The author did a survey about how crowdsourcing was applied in research on machine learning. Firstly, previous researches were reviewed to conclude categories for the application of crowdsourcing in the machine learning area. The applications were broken into four categories: data generation, evaluating and debugging models, hybrid intelligence systems and behavior studies to inform machine learning research. In each of the categories, the author discussed several specific areas. For each area, the author concluded several related types of research and made an introduction to each of the research. Finally, the author did analyze on understanding the crowd workers. Though crowdsourcing seemed to greatly help machine learning researches, the author did not ignore the problems in this system, such as dishonesty among workers. Finally, this survey gave researchers who focused on machine learning and applied to crowdsource four advice: maintain a three relationship with crowd workers, care about good task design and use pilots.
Reflection:
From this survey, readers can have a thorough view of the applications of crowdsourcing in machine learning research. It concludes most of the state-of-the-art in machine learning areas related to crowdsourcing. Traditional machine learning always facing problems like lack of data, models cannot be judged, lack of user feedback or system not trustable. However, with the application of crowdsourcing, all these problems can be solved with the help of crowdsourcing workers. Though this is only a survey of previous researches, it actually lets readers get a comprehensive view of this combination of technology.

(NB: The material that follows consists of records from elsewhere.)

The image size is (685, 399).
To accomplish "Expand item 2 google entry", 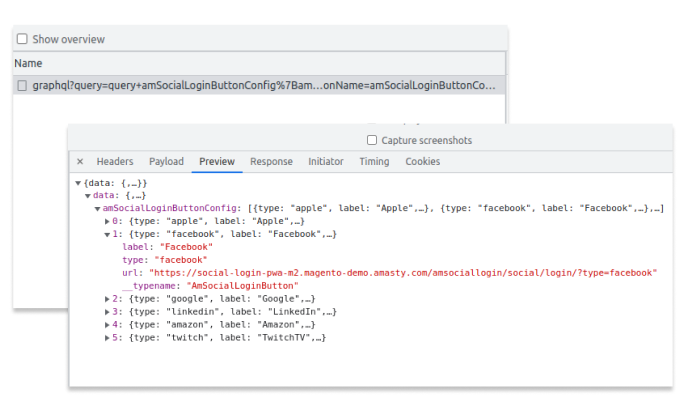I will pos(107,299).

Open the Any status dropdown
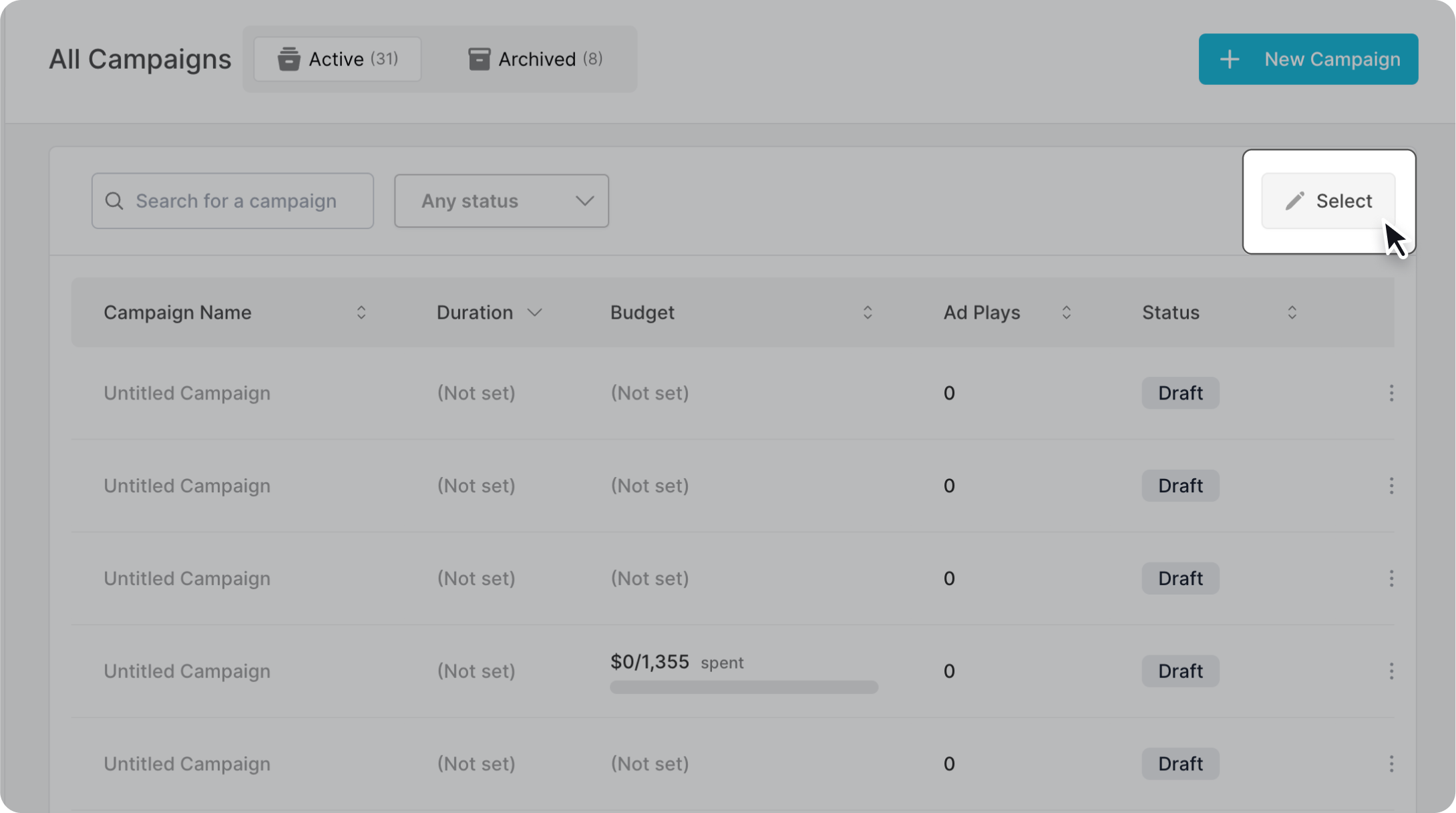[x=501, y=201]
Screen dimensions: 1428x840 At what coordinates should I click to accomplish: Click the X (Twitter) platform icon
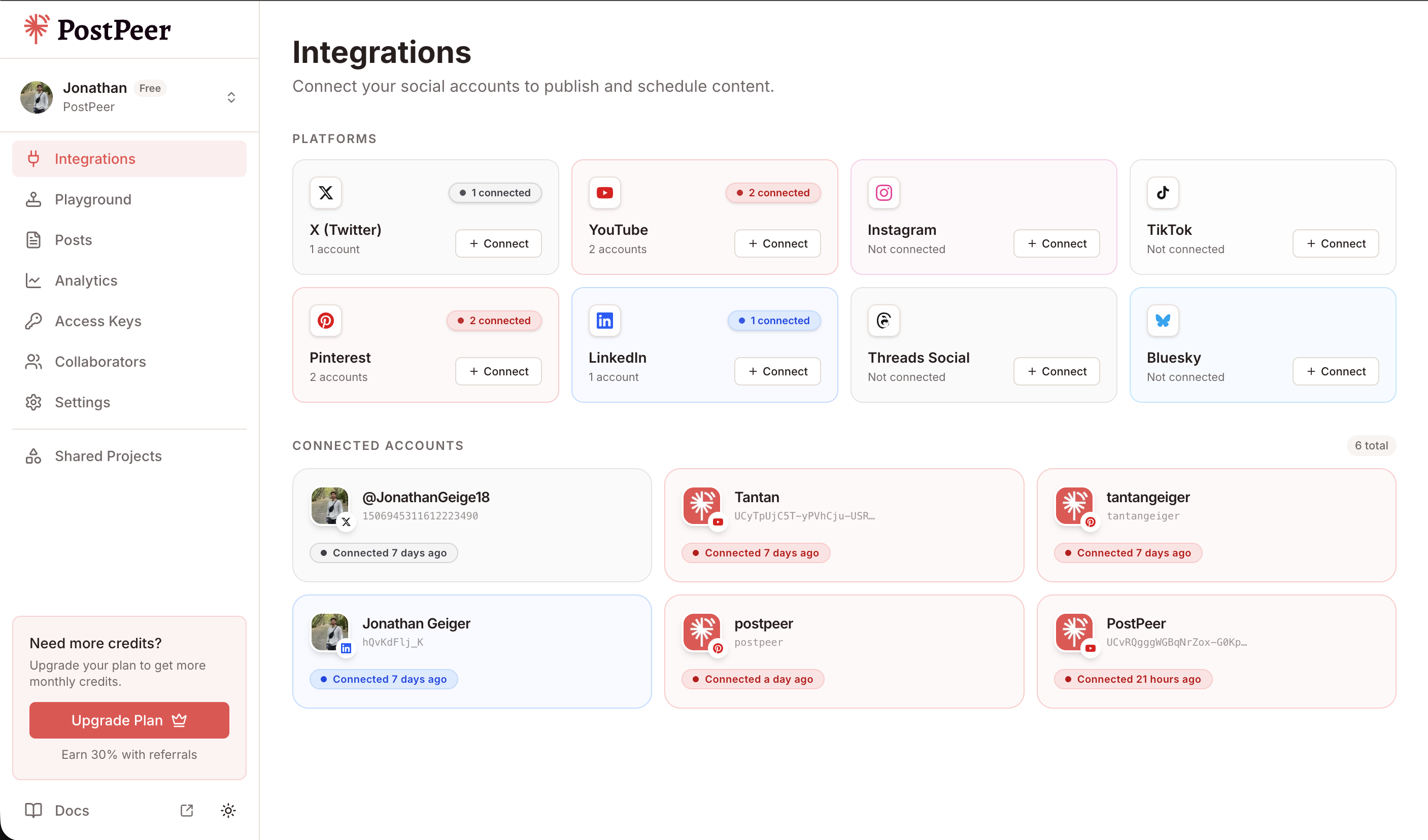[325, 193]
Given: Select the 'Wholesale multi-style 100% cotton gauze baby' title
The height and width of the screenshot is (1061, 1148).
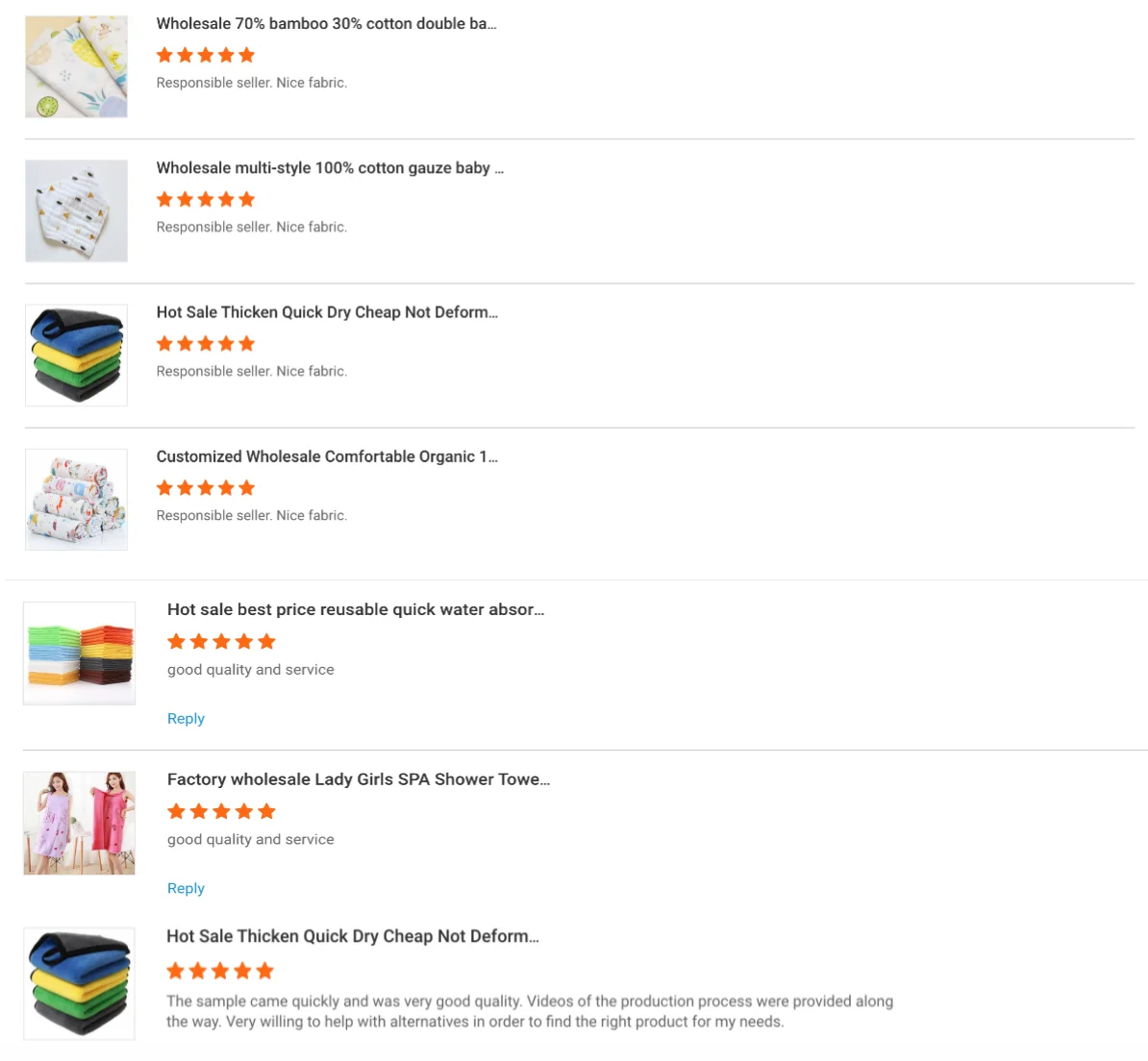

This survey reminds us of the importance of reviewing previous works. When we want to do research about a topic, there will be thousands of researches which may help. However, it is impossible to view all the papers. Instead, if there is a survey that summarized all previous works and categorized them into several more specific categories, we can easily get a comprehensive view of the topic and new ideas may occur. In this paper, with the research of the four categories of application of crowdsourcing in machine learning, the author comes up with the idea to do research to understand the crowd and finally made suggestions for future researchers. Similarly, if we can do a survey of what we want to do as our projects, we may find out what is a need and what is novel in this field, which will lead to the success of the projects and the development of the field.
Also, it is important to consider critically. In this survey, though the author concluded numerous contributions of crowdsourcing towards machine learning researches, he still discussed the potential risk of this application, for example, dishonesty among workers. This is important for future researches and should not be ignored. In our projects, we should also think critically so that the drawbacks of the ideas we proposed can be judged fairly and the project can be practical and valuable.
Problems:
Which factors can contribute to a good task design?
Is there any solution that can solve the problem of dishonesty among workers instead of mitigating it?
In the experiments which aim to find out user reaction towards something, can the reaction of the paid workers be considered similar to the reaction of practical users?
I would like to make a comment on your first question. First, I think to make a good task design, we should consider a lot of issues. For example, the good design of the interface which may enable a high efficient sorting activity; the good design of interaction between user and tasks which may allow users to feel like control the systems. Besides, an important thing is to figure out the users’ needs, like what they expected from this task, what is their motivation, where they are not satisfied. The user’s feedback is always the best tool to design the task.
To the third question, it’s difficult to get the exact user behavior through paid workers. However, the differences can be pre-factored and assessed by having a good understanding of who your target audience is and what skills they bring to the table.